**What you have to do:** Sift the material for lines containing "Open", and return them.

···

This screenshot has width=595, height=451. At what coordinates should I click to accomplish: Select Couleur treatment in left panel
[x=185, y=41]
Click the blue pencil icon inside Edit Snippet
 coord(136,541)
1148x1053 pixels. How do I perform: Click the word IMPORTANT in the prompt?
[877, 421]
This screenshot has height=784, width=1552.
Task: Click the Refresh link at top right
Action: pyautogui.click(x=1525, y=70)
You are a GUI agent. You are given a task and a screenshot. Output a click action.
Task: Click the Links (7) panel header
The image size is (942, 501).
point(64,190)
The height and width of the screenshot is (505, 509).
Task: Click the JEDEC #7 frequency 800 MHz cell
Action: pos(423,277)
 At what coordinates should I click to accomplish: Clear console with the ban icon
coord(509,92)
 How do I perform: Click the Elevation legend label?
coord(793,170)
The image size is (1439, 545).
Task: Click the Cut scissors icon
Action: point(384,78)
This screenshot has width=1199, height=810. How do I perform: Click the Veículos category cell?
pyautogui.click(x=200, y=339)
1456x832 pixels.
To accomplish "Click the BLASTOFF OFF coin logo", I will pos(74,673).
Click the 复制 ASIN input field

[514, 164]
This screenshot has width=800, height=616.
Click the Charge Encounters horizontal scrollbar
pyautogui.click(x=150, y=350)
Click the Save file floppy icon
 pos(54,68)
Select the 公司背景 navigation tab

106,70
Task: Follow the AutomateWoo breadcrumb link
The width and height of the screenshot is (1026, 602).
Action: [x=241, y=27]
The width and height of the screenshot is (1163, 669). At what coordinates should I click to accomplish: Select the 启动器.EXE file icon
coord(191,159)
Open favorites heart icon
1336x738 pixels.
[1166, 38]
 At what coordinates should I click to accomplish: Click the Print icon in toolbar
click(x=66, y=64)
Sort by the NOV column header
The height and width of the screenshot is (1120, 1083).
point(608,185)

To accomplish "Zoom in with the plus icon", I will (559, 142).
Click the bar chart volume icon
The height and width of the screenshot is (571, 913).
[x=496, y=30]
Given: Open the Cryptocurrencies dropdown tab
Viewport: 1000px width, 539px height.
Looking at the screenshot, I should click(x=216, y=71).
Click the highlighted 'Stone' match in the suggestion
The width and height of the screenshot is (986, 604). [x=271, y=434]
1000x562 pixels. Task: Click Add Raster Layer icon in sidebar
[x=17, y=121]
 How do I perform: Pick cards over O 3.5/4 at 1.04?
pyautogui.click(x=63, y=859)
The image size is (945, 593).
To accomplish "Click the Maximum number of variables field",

···

**Written answer:**
Open favorites heart icon
Given: Open the Cryptocurrencies dropdown tab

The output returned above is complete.